Saved data entries
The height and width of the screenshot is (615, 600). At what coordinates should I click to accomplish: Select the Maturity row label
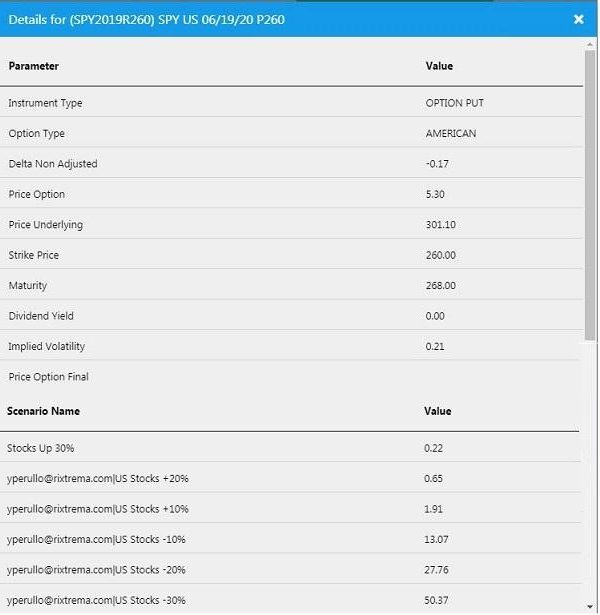(x=28, y=286)
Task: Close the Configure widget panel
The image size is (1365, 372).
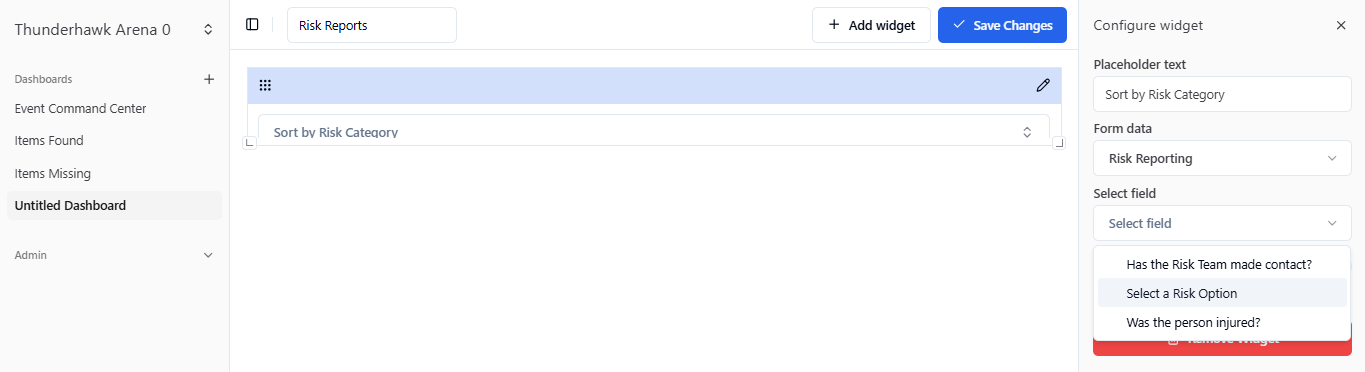Action: [1341, 25]
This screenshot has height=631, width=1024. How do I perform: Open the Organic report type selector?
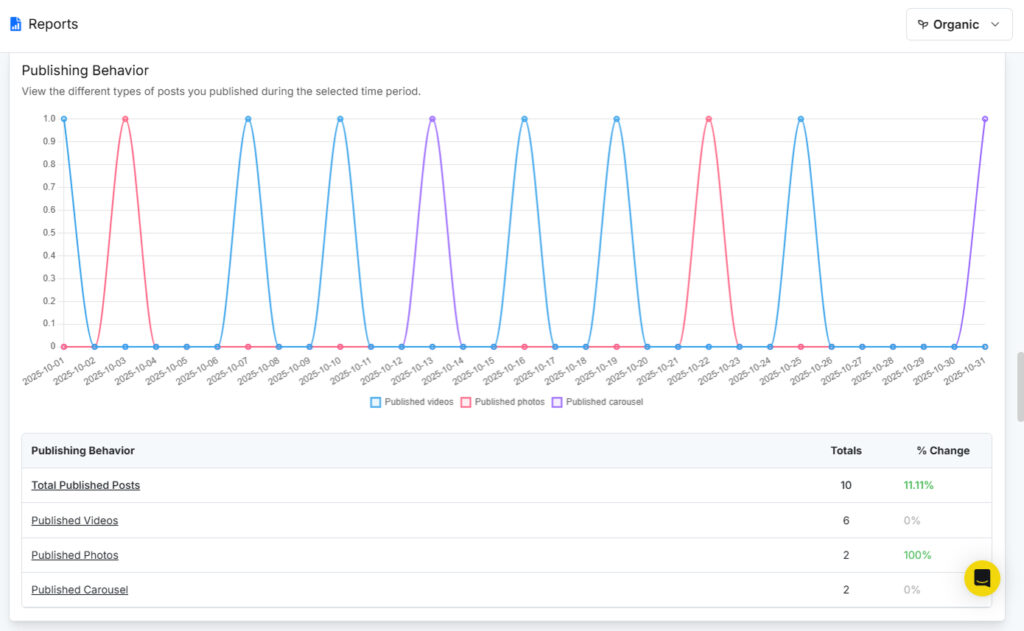[x=958, y=24]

PROBLEM STATEMENT
Please repeat every record exactly as it stands, leaving out any pictures.

ANSWER AREA
The height and width of the screenshot is (615, 600). At what coordinates should I click to accomplish: Select the Maturity row label
(x=28, y=286)
Task: Close the Configure widget panel
The image size is (1365, 372).
Action: [1341, 25]
This screenshot has height=631, width=1024. How do I perform: Open the Organic report type selector?
[x=958, y=24]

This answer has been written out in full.